Hace demasiados días salí de casa por última vez. Compré chucherías. Soy un talibán del azúcar y los niños, de manera que en mi casa jamás hay chuches. Pero se las quise llevar porque me sentí culpable de tenerles encerrados durante, quién sabe, un mes. Luego me sentí culpable porque les voy a envenenar dándoselas para calmar mi conciencia. Ahora me siento culpable porque el subidón de azúcar que les pega comerlas, como no están acostumbrados, hace que haya que atarlos con cuerda para que se vayan a dormir.

Me preocupan las consecuencias psicológicas que va a desatar en mí, en mi familia y en el resto de la gente este encierro. Vamos a vivir rodeados de noticias de muerte, catástrofe económica y tensión política durante demasiado tiempo sin escapatoria ninguna. Ni física ni mental. Es una puta distopía que si nos la cuentan en navidades, nos reímos. Estos mini bucles, como el mío con el azúcar, son una cosa constante. Un repensamiento permanente de cómo soy y cómo reacciono.

Por ejemplo: si a mí hace unos años me dicen qué música querría para un encierro, seguro que hubiera dicho algo alegre. Hoy, después de que el pequeño ayer se estampara de cabeza desde la cama y otras peripecias que ya iré contando, y tras una mañana dura en la que mi nueva vida, en la que soy el muchacho que trabaja de animación en un crucero, todo el santo día inventando tonterías para entretener a mi público de dos micos de 3 y 5 años (H y M se llaman), hoy, decía, estaba cocinando y me he puesto a Sufjan Stevens. La alegría de la huerta, el muchacho. Y me ha relajado. Mucho. Porque estoy en una permanente y jodida tensión. Y les he dicho a H y M: "Escuchad, niños, que esta música tranquiliza". M me ha dicho que sí. H, el que se estampó ayer, se ha tumbado en el suelo y (literal) ha fingido roncar y ha dicho: "Esta música me duerme, papá". Y se ha levantado y ha echado a correr.

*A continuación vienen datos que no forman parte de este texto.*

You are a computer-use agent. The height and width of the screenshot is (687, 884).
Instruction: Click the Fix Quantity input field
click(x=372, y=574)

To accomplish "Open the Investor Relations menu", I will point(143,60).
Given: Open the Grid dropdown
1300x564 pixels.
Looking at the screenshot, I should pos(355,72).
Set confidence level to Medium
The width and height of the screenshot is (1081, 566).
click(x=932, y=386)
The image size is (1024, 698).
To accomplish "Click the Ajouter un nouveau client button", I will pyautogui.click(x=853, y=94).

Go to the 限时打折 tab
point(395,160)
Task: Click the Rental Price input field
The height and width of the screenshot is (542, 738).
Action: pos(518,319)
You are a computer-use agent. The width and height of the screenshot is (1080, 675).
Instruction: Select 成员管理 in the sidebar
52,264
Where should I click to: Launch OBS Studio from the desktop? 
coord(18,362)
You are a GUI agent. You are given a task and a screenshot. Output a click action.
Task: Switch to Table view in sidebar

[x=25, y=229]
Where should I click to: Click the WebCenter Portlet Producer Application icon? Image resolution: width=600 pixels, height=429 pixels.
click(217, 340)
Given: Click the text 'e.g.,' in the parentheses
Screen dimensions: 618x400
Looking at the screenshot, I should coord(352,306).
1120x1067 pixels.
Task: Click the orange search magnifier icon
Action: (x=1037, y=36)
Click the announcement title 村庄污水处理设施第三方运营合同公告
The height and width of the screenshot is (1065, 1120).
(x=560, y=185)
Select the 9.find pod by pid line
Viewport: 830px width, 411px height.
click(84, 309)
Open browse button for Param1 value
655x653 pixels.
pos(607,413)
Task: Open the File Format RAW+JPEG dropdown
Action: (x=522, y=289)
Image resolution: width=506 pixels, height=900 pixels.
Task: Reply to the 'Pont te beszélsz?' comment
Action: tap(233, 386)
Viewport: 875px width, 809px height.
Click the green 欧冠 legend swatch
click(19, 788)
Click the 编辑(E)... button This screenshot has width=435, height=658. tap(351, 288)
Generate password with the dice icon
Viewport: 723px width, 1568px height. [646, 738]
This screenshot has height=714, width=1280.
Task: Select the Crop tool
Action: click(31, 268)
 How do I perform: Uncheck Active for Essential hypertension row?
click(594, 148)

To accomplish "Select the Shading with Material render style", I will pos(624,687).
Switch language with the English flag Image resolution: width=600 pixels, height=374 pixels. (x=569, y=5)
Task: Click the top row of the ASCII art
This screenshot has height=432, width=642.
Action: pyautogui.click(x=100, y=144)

Los hijos te provocan la mayor ternura y el más incontrolable nerviosismo a la vez. Son como si un Oso Amoroso tuviera la voz de Eduardo Inda. Son un condimento de amor, alegría, tensión y preocupación que no para nunca. Eso sin pasar por alto que como a ellos no se quiere igual ni más. De manera que tenerlos en casa, mientras piensas en ese amigo tuyo que han despedido, en tu madre confinada en una residencia desde hace 10 días, en cómo coño va a abrir el restaurante en el que puso todo lo que tenía ese conocido o en el sufrimiento y la muerte que va a provocar todo esto, puede ser un cóctel brutal. La gente me pregunta que qué tal y les respondo que en tres semanas se lo digo.

Sinceramente, no sé cómo vamos a salir de esta. Ni yo, ni mi familia, ni mi país, ni este sistema. Es una situación que verdaderamente me agobia, porque es imposible abstraerse y porque no estábamos preparados: reviso y no encuentro ninguna situación de estrés común que haya vivido yo, ni siquiera ninguna cercana. Pero existir es enlazar esperanzas y allá al fondo, en el horizonte, suena una canción de Sufjan Stevens que me da paz, la imagen se vuelve de ensueño, con la luz sobreexpuesta como cuando en el cine el prota imagina cosas felices, y ahí estoy yo, ufano, dejando a los niños otra vez en el colegio. Llegará. Y eso me da fuerza. Y sé, padres y madres, que vosotros me comprendéis.